Will Ospreay Draws Samoa Joe at AEW Double or Nothing

Will Ospreay Draws Samoa Joe at AEW Double or Nothing

Will Ospreay is set to face Samoa Joe at AEW Double or Nothing in the Owen Hart Invitational, and the matchup will be their first one-on-one meeting. For Ospreay, it lands as a full-circle bout after Joe helped spark the drive that pushed him toward wrestling in the first place.

Ospreay and Samoa Joe

Ospreay said he wanted to become a professional wrestler when he was 12 years old, after watching the A.J. Styles vs. Samoa Joe vs. Christopher Daniels match at TNA Unbreakable 2005. “There was just something about how A.J. moved,” he said.

That same match now sits behind a first-time singles pairing that gives Ospreay a direct shot at the wrestler who helped shape his early ambitions. Christopher Daniels has since retired from the ring and now works as head of talent relations in AEW, a reminder of how much time has passed since that 2005 inspiration.

Wembley Stadium and the U.K.

Ospreay is also looking ahead to AEW All In at Wembley Stadium on Aug. 30, and he said he went out at Wembley Stadium in 2024. “That feeling never goes away,” he said.

“As a kid we all dreamed of competing in Wembley, imagining you’re a footballer like David Beckham, Paul Scholes, or Michael Owen, so to go out there now,” he said, adding that his 2024 appearance was different for the crowd reaction. “It was just so special when I went out there in 2024. Everyone in the crowd is chanting me mum’s maiden name.”

Neck, back and style

In the present, though, the bigger change is physical. Ospreay said injuries to his neck and back have forced him to reinvent his style at 33 years old, and he has been working with Jon Moxley and the Death Riders on his neck and on slowing his approach down.
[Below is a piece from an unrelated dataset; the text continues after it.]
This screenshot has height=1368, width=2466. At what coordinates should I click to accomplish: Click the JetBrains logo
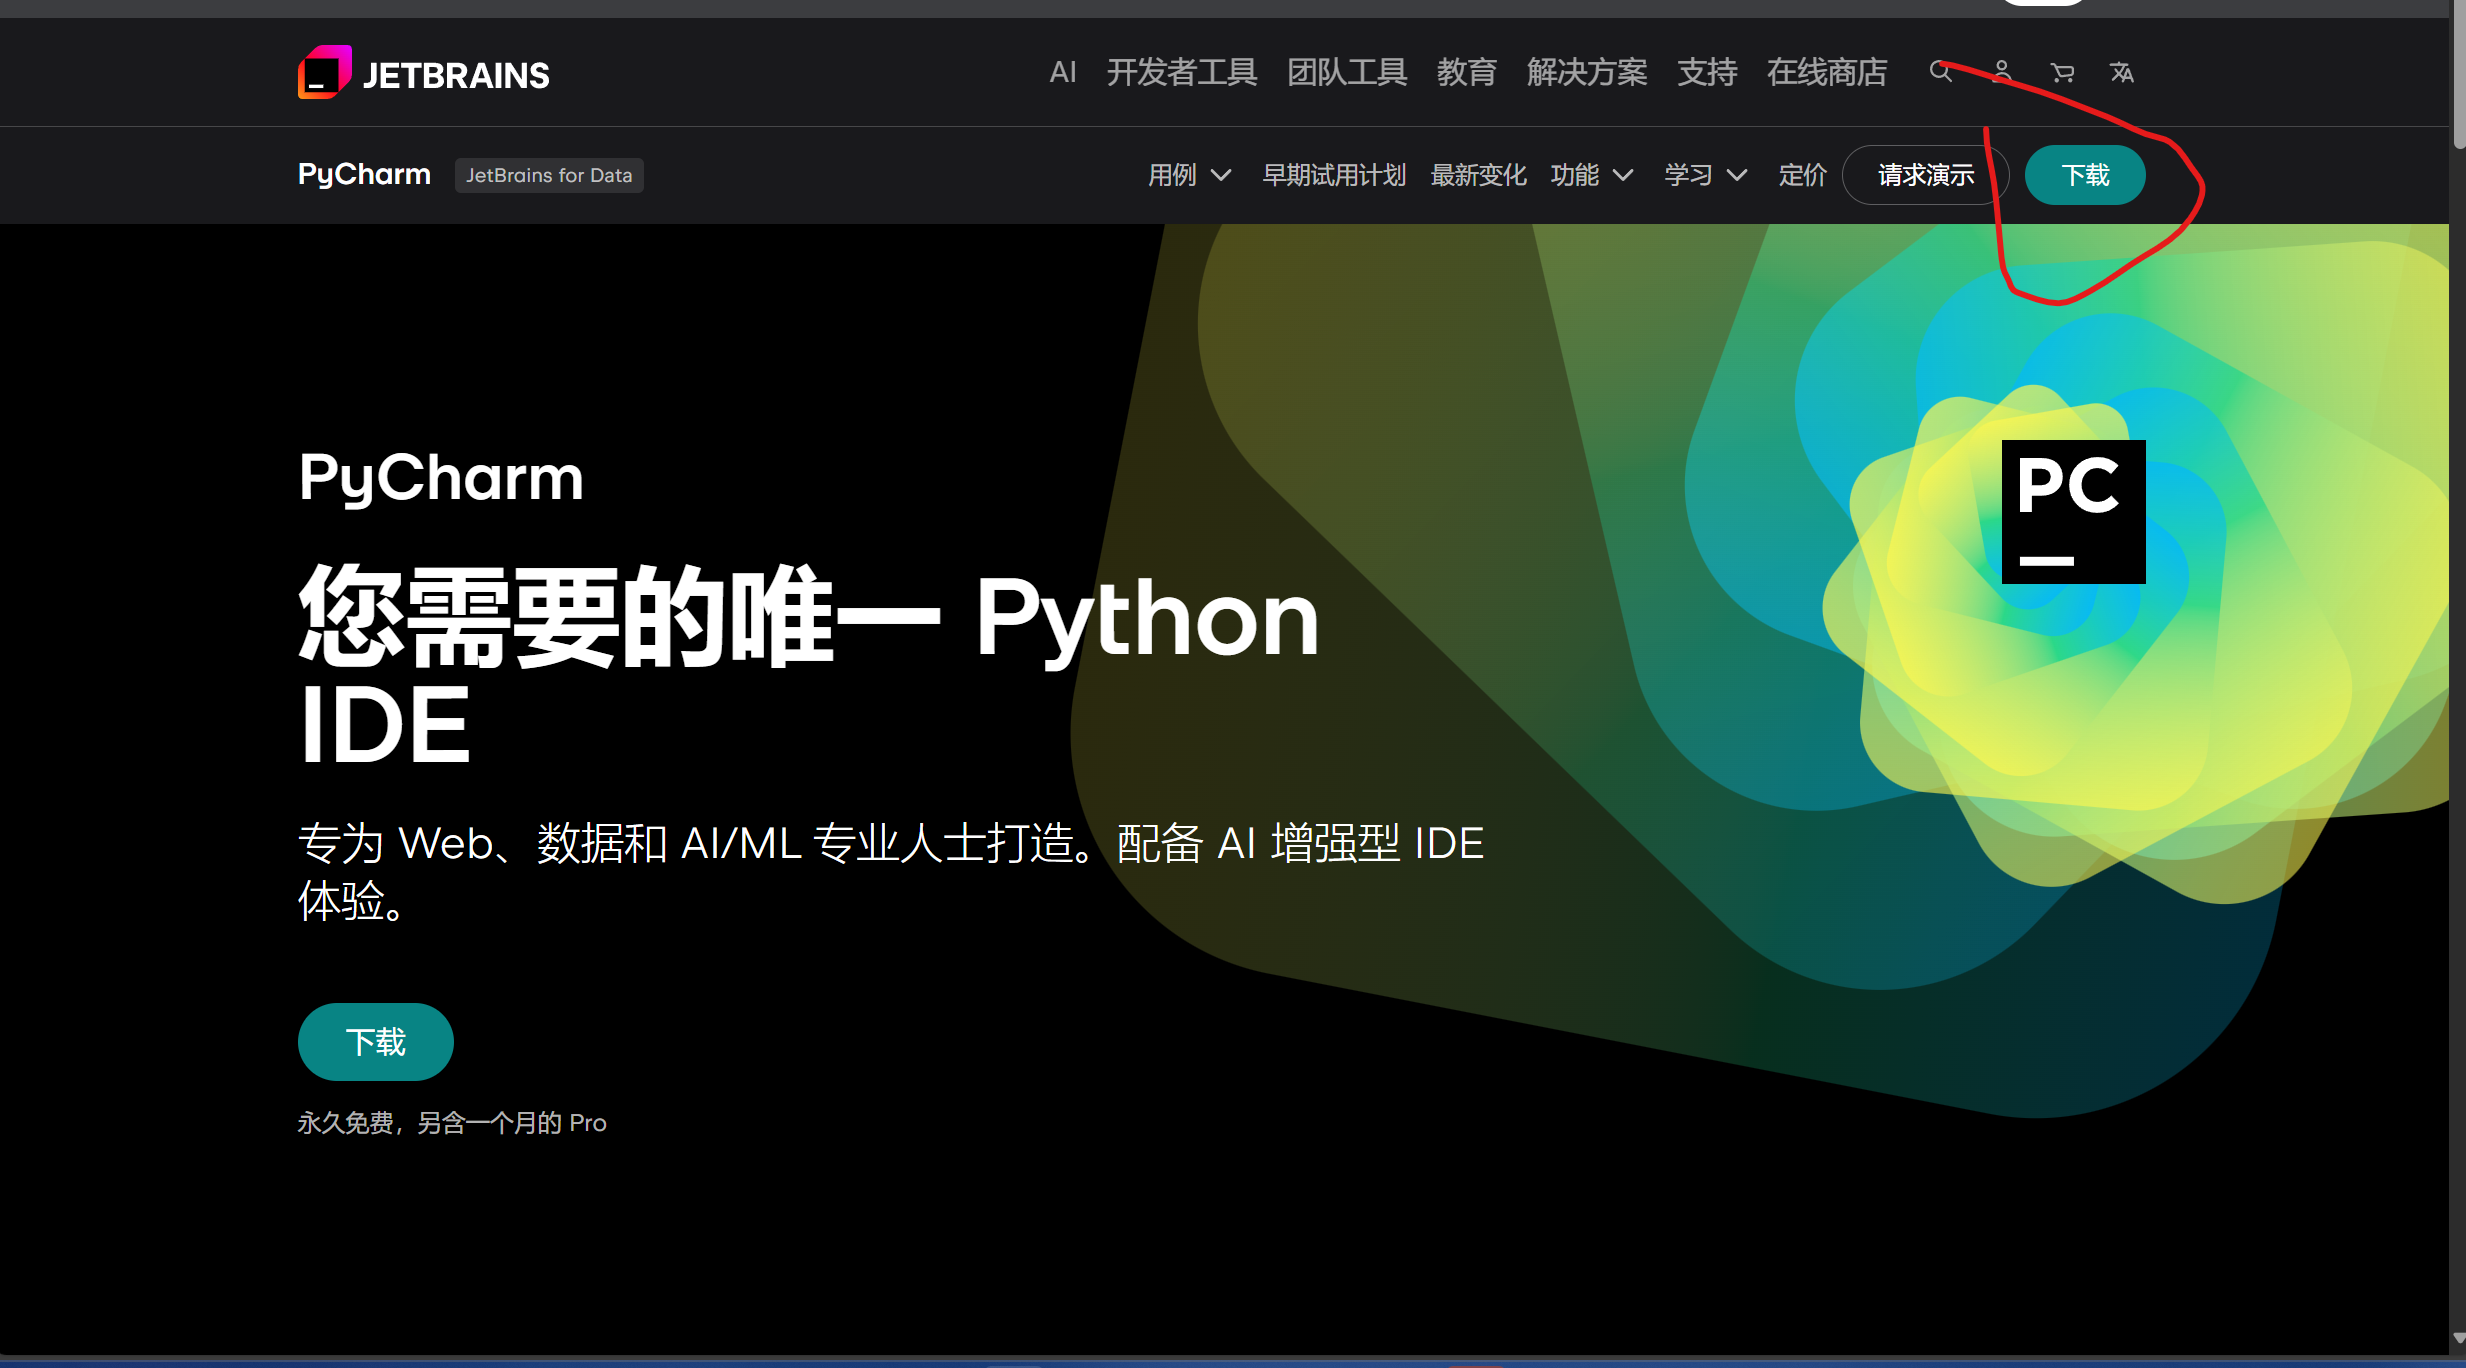coord(423,71)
“The results speak for themself. I can’t argue with them,” he said, and he was more direct about the adjustment the injuries have demanded: “I need to move a bit slower now,” he said. “we’ve been working on my neck, slowing things down, transforming me into something else.”

That shift will be part of the test against Joe, whom Ospreay described as having both a weight advantage and probably a reach advantage. “It’s a scary drop, yeah. Trying not to really visualize being in that position. Obviously, Joe has the weight advantage, think he has the reach advantage too — so this is going to be a stick and move for me.”

The result is a match that carries more than one layer of pressure: a first singles meeting with the man who helped inspire him, and a new version of Ospreay trying to navigate it after the body changes forced on him. When Double or Nothing arrives, the bout will show whether that slower, adjusted style can hold up against Joe’s size and reach.